Many GPU functionalities, such as CUDA.cu, have a built-in preference for Float32. Generally it is much faster to use 32-bit floating point operations on GPU than 64-bit operations, and thus this is generally the right choice if going to such platforms. However, this change in numerical precision needs to be accounted for in your mathematics as it could lead to instabilities. To disable this, use a constructor that is more specific about the bitsize, such as CuArray{Float64}(A). Additionally, preferring more stable factorization methods, such as LS.QRFactorization(), can improve the numerics in such cases.

Similarly to other use cases, you can choose the solver, for example:

sol = LS.solve(prob, LS.QRFactorization())

Sparse Matrices on GPUs

Currently, sparse matrix computations on GPUs are only supported for CUDA. This is done using the CUDA.CUSPARSE sublibrary.

import LinearAlgebra as LA
import SparseArrays as SA
import CUDA
T = Float32
n = 100
A_cpu = SA.sprand(T, n, n, 0.05) + LA.I
x_cpu = zeros(T, n)
b_cpu = rand(T, n)

A_gpu_csr = CuSparseMatrixCSR(A_cpu)
b_gpu = CuVector(b_cpu)

In order to solve such problems using a direct method, you must add CUDSS.jl. This looks like:

using CUDSS
sol = LS.solve(prob, LS.LUFactorization())

Note

For now, CUDSS only supports CuSparseMatrixCSR type matrices.

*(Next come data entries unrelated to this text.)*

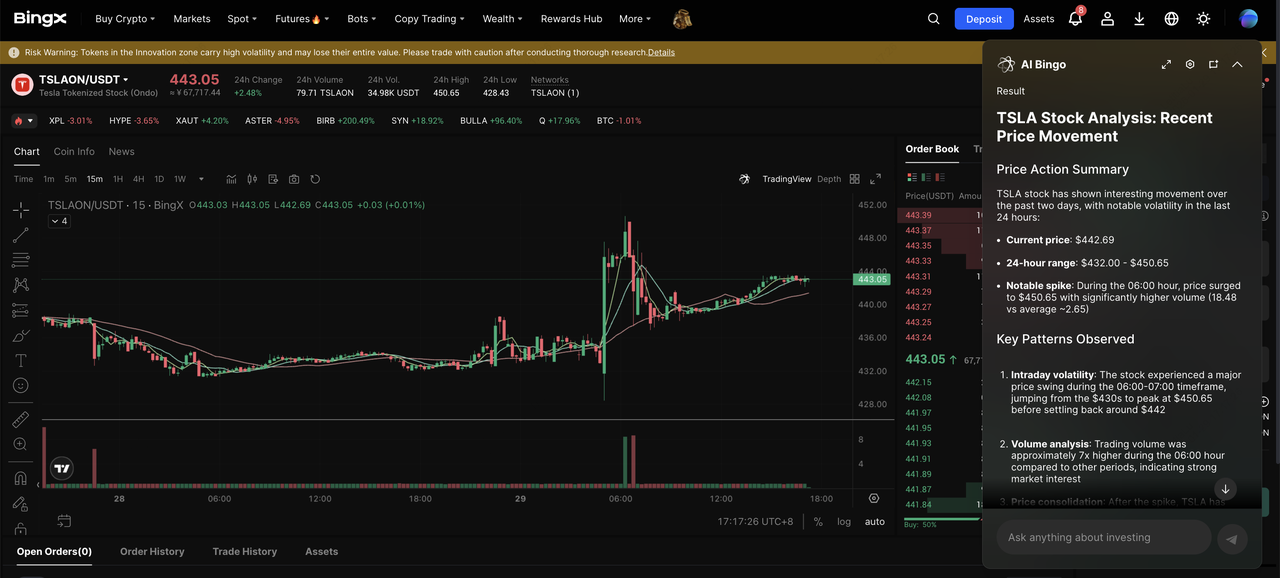Toggle the log scale on chart
The width and height of the screenshot is (1280, 578).
coord(844,522)
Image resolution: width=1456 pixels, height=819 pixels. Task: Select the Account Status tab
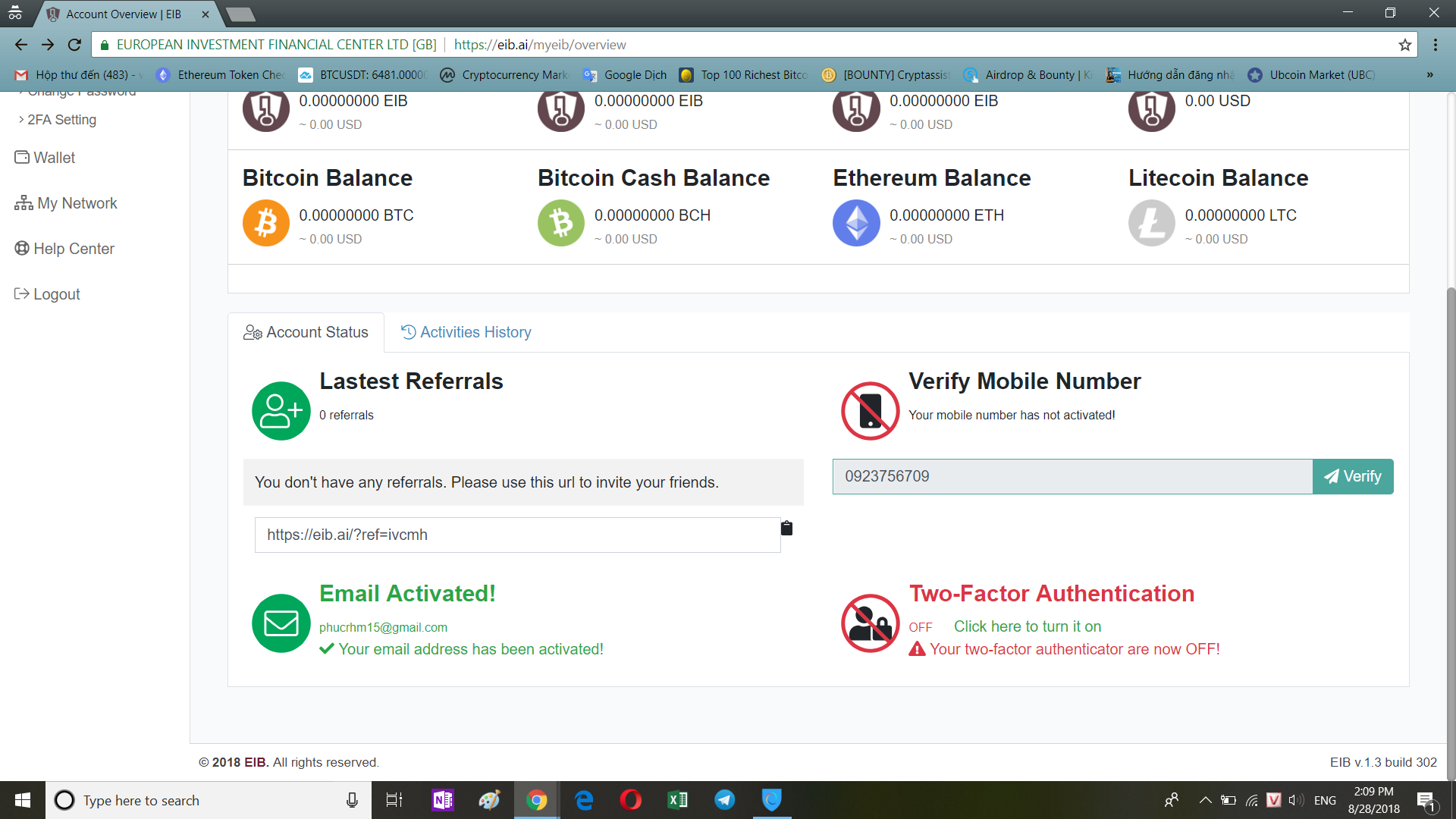[306, 332]
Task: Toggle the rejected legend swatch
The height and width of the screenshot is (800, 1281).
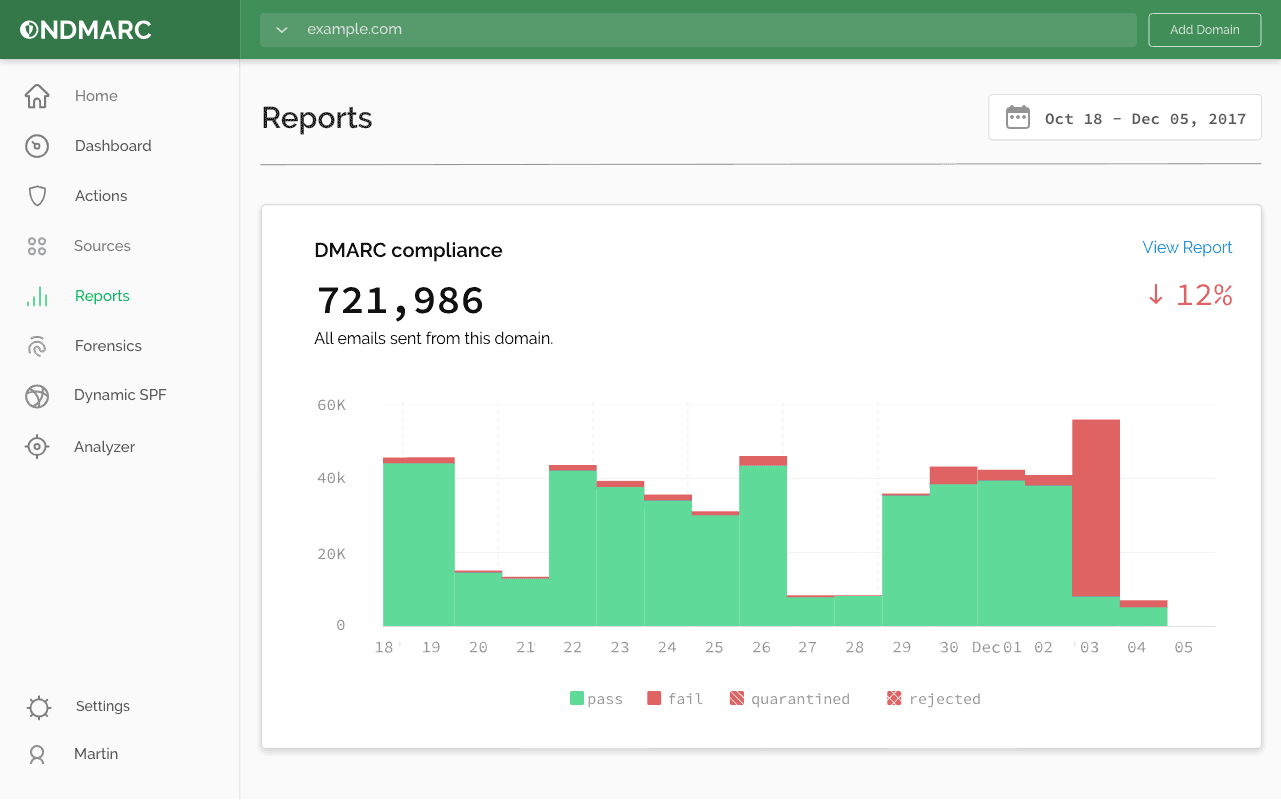Action: pyautogui.click(x=894, y=699)
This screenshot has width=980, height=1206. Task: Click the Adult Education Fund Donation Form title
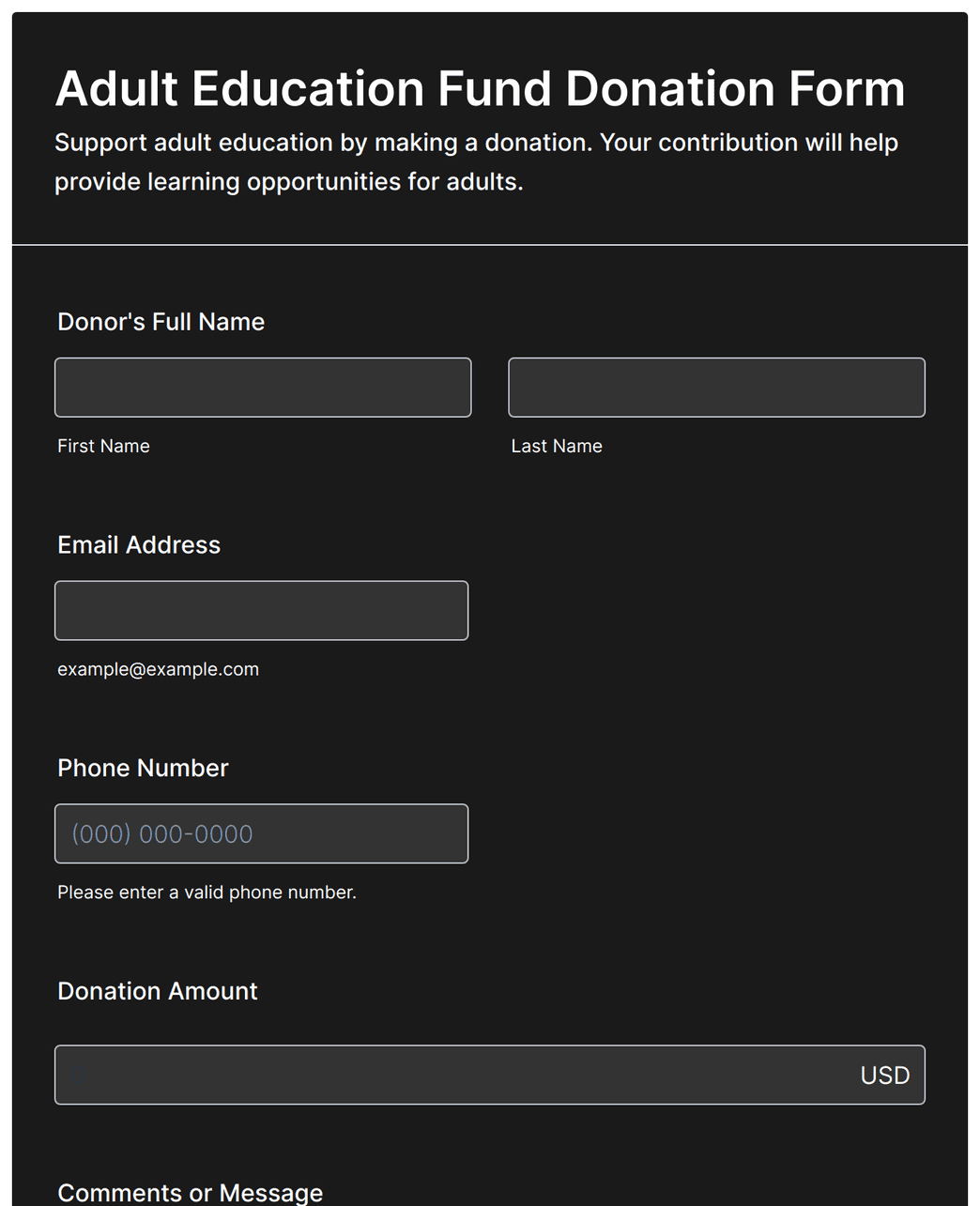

Note that KrylovJL methods also work with sparse GPU arrays:

sol = LS.solve(prob, LS.KrylovJL_GMRES())

Note that CUSPARSE also has some GPU-based preconditioners, such as a built-in ilu. However:

sol = LS.solve(prob, LS.KrylovJL_GMRES(precs = (A, p) -> (CUDA.CUSPARSE.ilu02!(A, 'O'), LA.I)))

However, right now CUSPARSE is missing the right ldiv! implementation for this to work in general. See https://github.com/SciML/LinearSolve.jl/issues/341 for details.